Prompt: Without altering a single character, set down all of the data below.

[Stored data]
========================================================================

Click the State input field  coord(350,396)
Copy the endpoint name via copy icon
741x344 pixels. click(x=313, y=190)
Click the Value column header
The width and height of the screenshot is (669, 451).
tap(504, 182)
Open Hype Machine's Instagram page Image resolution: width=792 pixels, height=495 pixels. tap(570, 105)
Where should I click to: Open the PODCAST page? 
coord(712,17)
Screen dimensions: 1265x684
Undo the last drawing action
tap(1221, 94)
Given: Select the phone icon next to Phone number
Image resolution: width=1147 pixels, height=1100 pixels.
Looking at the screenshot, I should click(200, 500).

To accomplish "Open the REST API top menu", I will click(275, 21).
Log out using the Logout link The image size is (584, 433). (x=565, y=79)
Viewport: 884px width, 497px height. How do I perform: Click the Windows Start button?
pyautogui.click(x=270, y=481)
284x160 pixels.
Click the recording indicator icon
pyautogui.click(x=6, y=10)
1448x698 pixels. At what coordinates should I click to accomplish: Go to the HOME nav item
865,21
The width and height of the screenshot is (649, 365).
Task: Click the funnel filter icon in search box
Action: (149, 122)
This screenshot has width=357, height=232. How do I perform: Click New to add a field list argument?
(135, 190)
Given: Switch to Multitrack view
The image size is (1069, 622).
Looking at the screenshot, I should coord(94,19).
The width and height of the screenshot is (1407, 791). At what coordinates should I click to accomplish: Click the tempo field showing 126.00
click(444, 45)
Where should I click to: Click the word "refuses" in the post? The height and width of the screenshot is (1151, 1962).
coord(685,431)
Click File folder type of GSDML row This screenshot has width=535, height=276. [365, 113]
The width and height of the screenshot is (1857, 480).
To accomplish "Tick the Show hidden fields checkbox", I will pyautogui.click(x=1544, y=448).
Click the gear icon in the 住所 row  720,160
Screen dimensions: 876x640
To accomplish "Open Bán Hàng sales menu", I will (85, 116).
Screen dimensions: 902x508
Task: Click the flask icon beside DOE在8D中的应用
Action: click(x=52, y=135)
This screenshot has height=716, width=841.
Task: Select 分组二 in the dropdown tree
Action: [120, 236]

========================================================================

Response to the task:
Click the State input field  coord(350,396)
Copy the endpoint name via copy icon
741x344 pixels. click(x=313, y=190)
Click the Value column header
The width and height of the screenshot is (669, 451).
tap(504, 182)
Open Hype Machine's Instagram page Image resolution: width=792 pixels, height=495 pixels. tap(570, 105)
Where should I click to: Open the PODCAST page? 
coord(712,17)
Screen dimensions: 1265x684
Undo the last drawing action
tap(1221, 94)
Given: Select the phone icon next to Phone number
Image resolution: width=1147 pixels, height=1100 pixels.
Looking at the screenshot, I should click(200, 500).

To accomplish "Open the REST API top menu", I will click(275, 21).
Log out using the Logout link The image size is (584, 433). (x=565, y=79)
Viewport: 884px width, 497px height. How do I perform: Click the Windows Start button?
pyautogui.click(x=270, y=481)
284x160 pixels.
Click the recording indicator icon
pyautogui.click(x=6, y=10)
1448x698 pixels. At what coordinates should I click to accomplish: Go to the HOME nav item
865,21
The width and height of the screenshot is (649, 365).
Task: Click the funnel filter icon in search box
Action: (149, 122)
This screenshot has width=357, height=232. How do I perform: Click New to add a field list argument?
(135, 190)
Given: Switch to Multitrack view
The image size is (1069, 622).
Looking at the screenshot, I should coord(94,19).
The width and height of the screenshot is (1407, 791). At what coordinates should I click to accomplish: Click the tempo field showing 126.00
click(444, 45)
Where should I click to: Click the word "refuses" in the post? The height and width of the screenshot is (1151, 1962).
coord(685,431)
Click File folder type of GSDML row This screenshot has width=535, height=276. [365, 113]
The width and height of the screenshot is (1857, 480).
To accomplish "Tick the Show hidden fields checkbox", I will pyautogui.click(x=1544, y=448).
Click the gear icon in the 住所 row  720,160
Screen dimensions: 876x640
To accomplish "Open Bán Hàng sales menu", I will (85, 116).
Screen dimensions: 902x508
Task: Click the flask icon beside DOE在8D中的应用
Action: click(x=52, y=135)
This screenshot has height=716, width=841.
Task: Select 分组二 in the dropdown tree
Action: [120, 236]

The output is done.